◆ RAW DATA:
::::::::
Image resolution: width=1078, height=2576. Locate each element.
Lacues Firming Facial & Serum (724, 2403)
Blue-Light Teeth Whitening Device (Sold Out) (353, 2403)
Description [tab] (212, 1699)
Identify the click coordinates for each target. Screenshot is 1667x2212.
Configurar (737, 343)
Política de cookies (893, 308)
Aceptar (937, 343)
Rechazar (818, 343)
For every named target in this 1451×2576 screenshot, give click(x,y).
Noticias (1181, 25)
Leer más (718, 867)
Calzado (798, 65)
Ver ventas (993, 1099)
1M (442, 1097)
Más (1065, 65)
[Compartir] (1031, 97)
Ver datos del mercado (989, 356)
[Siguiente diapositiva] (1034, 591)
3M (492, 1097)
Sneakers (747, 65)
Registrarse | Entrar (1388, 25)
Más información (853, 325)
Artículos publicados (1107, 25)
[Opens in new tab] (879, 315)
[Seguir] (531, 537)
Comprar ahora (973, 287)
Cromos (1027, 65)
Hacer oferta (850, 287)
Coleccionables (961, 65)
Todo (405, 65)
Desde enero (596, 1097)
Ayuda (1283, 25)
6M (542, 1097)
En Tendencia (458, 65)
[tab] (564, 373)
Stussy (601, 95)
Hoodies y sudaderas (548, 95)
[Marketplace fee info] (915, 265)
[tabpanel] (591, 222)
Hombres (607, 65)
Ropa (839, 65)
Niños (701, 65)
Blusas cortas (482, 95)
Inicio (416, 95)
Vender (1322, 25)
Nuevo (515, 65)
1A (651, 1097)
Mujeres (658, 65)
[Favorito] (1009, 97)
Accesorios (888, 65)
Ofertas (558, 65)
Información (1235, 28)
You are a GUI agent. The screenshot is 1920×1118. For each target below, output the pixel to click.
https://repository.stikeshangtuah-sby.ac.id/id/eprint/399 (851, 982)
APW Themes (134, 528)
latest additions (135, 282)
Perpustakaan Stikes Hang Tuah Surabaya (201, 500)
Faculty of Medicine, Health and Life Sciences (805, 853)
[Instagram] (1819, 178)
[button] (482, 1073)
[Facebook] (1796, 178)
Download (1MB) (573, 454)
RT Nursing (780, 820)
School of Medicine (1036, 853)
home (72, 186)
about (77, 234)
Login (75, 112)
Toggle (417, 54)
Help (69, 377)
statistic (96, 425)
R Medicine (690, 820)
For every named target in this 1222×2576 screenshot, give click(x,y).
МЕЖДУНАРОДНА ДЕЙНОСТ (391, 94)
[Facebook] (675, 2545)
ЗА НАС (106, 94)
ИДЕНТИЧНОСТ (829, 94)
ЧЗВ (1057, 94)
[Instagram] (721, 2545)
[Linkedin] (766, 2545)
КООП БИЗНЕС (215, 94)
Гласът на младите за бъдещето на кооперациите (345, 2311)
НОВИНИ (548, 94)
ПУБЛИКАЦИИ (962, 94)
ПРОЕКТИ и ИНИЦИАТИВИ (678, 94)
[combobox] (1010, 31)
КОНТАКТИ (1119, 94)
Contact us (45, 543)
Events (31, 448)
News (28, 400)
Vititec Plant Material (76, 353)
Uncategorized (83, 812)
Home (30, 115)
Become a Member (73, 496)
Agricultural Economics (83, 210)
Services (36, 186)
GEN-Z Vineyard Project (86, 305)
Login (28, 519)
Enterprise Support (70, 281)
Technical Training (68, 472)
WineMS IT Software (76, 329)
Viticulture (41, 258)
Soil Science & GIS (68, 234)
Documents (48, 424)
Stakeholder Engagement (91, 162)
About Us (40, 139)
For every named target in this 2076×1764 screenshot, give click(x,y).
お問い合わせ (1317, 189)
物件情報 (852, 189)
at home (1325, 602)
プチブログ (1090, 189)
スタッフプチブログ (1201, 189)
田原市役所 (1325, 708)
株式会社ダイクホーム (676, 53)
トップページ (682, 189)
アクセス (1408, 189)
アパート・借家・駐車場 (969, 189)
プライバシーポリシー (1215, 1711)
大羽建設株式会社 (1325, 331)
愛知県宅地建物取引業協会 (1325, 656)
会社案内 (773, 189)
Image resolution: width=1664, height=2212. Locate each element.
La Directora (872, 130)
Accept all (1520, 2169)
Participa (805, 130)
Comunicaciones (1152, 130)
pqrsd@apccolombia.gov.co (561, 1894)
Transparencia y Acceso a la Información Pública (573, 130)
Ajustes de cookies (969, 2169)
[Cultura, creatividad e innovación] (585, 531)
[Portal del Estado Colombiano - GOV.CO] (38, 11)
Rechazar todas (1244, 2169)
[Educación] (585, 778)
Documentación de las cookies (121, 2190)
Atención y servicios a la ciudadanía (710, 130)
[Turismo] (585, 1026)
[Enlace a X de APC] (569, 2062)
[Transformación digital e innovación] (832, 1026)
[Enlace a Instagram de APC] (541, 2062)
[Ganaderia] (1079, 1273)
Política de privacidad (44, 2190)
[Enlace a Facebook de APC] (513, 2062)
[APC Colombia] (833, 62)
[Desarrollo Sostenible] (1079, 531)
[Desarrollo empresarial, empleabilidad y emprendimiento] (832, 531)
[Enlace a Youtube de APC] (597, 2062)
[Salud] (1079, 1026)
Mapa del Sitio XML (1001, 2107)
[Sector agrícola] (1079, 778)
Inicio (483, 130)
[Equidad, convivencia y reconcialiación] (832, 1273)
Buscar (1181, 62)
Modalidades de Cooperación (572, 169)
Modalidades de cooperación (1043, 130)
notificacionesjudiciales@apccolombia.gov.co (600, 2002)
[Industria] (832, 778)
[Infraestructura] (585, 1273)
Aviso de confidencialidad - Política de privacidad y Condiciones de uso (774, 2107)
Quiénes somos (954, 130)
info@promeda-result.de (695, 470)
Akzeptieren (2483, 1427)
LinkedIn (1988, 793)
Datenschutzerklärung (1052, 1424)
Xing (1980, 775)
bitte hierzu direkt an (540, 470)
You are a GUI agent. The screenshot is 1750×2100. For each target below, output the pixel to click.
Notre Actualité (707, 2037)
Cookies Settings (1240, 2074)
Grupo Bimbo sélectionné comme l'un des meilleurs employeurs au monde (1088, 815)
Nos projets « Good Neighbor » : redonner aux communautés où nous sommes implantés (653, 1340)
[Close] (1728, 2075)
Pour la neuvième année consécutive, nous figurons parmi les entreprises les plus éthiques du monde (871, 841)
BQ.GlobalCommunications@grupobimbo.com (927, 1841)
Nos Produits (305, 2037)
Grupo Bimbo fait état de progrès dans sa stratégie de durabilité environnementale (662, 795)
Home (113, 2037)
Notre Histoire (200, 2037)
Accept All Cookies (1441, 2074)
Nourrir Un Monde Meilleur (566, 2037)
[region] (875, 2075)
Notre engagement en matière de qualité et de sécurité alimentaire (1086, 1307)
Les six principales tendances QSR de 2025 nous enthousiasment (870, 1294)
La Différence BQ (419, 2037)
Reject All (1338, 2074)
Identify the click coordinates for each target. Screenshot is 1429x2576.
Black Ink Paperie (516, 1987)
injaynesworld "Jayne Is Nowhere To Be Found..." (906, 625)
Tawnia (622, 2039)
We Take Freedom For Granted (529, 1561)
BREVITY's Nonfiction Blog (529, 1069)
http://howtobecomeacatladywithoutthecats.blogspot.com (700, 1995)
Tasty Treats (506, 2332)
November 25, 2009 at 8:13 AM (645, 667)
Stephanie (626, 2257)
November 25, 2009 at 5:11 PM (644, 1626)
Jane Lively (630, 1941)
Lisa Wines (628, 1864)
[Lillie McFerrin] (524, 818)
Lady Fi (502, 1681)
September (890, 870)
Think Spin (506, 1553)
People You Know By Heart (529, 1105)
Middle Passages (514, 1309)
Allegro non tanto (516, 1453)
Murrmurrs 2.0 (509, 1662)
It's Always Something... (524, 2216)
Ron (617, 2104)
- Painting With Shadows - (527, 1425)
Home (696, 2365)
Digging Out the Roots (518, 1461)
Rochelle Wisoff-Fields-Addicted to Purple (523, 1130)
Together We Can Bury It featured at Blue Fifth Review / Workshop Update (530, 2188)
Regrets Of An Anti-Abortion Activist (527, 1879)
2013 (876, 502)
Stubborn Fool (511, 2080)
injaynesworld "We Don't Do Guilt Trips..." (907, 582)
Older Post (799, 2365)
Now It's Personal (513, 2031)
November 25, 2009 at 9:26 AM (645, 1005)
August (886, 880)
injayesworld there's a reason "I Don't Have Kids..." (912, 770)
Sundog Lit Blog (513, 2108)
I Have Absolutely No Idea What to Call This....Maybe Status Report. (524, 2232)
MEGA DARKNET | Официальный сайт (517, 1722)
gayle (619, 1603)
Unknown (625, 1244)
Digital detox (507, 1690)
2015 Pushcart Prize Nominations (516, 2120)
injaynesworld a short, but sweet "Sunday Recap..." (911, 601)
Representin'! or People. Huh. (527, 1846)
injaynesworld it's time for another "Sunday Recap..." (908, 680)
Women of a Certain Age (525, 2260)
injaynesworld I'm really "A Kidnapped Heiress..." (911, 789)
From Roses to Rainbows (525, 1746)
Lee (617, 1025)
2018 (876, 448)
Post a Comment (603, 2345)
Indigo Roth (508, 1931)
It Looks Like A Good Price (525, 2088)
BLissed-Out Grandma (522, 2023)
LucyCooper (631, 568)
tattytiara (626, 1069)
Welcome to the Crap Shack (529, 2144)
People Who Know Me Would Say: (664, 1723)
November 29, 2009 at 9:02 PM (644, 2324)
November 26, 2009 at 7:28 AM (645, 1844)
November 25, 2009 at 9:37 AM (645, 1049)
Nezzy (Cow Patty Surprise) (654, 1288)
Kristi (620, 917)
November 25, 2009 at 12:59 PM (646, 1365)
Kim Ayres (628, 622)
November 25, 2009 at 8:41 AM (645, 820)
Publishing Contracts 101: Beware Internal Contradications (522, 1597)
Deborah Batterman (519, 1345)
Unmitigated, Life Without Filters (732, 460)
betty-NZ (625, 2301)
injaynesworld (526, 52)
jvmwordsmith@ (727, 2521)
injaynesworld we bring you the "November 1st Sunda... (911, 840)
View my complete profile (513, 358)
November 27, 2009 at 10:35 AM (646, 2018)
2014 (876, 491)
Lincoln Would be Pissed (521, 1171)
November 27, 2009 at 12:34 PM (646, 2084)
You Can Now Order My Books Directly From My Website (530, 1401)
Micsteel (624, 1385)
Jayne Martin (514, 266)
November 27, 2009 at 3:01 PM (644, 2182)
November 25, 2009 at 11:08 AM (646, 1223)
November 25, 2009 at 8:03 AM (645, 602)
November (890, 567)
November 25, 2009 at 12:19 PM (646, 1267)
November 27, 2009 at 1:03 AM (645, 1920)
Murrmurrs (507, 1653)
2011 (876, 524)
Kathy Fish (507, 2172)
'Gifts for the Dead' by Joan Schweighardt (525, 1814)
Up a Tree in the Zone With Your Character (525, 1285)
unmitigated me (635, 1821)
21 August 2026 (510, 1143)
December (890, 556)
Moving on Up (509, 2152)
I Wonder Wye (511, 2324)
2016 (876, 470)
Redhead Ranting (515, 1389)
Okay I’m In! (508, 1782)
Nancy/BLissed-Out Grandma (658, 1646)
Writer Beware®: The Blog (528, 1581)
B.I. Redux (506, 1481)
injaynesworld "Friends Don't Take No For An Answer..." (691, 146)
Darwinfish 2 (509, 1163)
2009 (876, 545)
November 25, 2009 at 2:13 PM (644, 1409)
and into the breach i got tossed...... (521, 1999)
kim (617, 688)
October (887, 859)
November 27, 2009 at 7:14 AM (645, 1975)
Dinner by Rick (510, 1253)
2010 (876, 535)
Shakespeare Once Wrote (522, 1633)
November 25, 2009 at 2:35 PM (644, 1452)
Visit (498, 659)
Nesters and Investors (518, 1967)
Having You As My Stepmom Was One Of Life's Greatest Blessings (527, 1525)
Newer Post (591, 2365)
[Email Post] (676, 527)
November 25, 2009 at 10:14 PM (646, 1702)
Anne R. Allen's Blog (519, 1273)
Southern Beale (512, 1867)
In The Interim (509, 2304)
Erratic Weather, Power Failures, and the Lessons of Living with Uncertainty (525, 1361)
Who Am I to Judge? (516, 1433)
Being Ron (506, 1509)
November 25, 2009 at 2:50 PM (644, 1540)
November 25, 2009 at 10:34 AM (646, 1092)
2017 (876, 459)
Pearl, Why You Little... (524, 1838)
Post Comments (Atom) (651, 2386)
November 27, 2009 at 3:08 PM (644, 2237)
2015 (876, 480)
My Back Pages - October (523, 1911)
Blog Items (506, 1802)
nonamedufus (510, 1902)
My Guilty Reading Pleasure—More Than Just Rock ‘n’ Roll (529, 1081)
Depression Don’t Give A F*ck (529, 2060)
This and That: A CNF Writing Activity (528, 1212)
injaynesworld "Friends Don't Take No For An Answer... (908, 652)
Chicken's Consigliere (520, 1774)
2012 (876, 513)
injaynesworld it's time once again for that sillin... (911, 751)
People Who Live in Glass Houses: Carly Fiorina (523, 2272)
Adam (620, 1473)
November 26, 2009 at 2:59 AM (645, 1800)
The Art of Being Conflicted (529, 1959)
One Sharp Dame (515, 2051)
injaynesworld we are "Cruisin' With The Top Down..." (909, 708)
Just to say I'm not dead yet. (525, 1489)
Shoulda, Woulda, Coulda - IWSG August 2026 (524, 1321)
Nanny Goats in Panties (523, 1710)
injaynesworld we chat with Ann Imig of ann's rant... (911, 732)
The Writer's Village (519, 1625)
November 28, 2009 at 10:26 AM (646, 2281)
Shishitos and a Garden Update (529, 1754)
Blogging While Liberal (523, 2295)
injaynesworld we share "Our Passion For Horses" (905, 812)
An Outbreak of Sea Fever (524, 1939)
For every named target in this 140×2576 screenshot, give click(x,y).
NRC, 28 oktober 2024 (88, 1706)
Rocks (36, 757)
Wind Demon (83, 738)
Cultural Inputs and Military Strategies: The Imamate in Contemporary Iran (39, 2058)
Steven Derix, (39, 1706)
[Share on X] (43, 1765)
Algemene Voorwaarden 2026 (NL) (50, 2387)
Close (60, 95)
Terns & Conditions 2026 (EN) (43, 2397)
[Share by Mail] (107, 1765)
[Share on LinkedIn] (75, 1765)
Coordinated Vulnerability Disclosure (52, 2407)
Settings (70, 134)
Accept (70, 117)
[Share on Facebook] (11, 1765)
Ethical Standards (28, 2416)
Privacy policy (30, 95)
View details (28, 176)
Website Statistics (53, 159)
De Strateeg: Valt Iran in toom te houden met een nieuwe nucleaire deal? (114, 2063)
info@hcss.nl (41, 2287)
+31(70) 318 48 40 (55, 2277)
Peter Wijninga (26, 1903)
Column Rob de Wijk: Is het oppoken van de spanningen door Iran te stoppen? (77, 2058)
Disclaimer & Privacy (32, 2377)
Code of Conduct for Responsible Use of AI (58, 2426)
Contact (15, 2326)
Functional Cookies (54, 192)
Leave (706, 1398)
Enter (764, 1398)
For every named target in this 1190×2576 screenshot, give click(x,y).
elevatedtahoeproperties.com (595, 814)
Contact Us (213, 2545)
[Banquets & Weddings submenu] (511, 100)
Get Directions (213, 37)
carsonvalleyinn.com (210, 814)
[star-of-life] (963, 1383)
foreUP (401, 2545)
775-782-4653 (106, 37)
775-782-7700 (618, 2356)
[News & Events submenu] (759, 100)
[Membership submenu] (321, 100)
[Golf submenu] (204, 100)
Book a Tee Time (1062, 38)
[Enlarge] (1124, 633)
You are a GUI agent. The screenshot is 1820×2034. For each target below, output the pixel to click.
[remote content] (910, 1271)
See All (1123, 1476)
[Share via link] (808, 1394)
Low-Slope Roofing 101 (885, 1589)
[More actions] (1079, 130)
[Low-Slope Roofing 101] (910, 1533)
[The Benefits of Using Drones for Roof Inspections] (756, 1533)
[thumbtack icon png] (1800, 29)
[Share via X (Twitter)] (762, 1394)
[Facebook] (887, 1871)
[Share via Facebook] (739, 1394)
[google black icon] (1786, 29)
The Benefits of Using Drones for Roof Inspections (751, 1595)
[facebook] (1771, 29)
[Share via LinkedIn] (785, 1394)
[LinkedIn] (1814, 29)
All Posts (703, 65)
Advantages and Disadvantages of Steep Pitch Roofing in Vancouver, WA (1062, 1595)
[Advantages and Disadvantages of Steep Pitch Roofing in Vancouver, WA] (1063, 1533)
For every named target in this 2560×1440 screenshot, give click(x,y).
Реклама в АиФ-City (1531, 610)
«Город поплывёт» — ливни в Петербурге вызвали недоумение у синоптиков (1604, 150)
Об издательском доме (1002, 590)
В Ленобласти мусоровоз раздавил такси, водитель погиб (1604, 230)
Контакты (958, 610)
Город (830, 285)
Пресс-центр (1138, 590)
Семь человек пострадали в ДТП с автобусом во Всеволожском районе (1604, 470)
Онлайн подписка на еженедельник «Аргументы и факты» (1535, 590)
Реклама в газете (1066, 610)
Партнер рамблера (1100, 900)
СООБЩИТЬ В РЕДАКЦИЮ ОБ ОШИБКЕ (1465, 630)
::::::::
◆ WHAT THIS TASK INVOLVES:
The lines above starting at the one that contains "November 25, 2009 at 8:41 AM (645, 820)" and ending at the one that contains "2014 (876, 491)" must be transcribed exactly, and no other lines may appear.

◆ ANSWER TO THE EXERCISE:
November 25, 2009 at 8:41 AM (645, 820)
Publishing Contracts 101: Beware Internal Contradications (522, 1597)
Deborah Batterman (519, 1345)
Unmitigated, Life Without Filters (732, 460)
betty-NZ (625, 2301)
injaynesworld (526, 52)
jvmwordsmith@ (727, 2521)
injaynesworld we bring you the "November 1st Sunda... (911, 840)
View my complete profile (513, 358)
November 27, 2009 at 10:35 AM (646, 2018)
2014 (876, 491)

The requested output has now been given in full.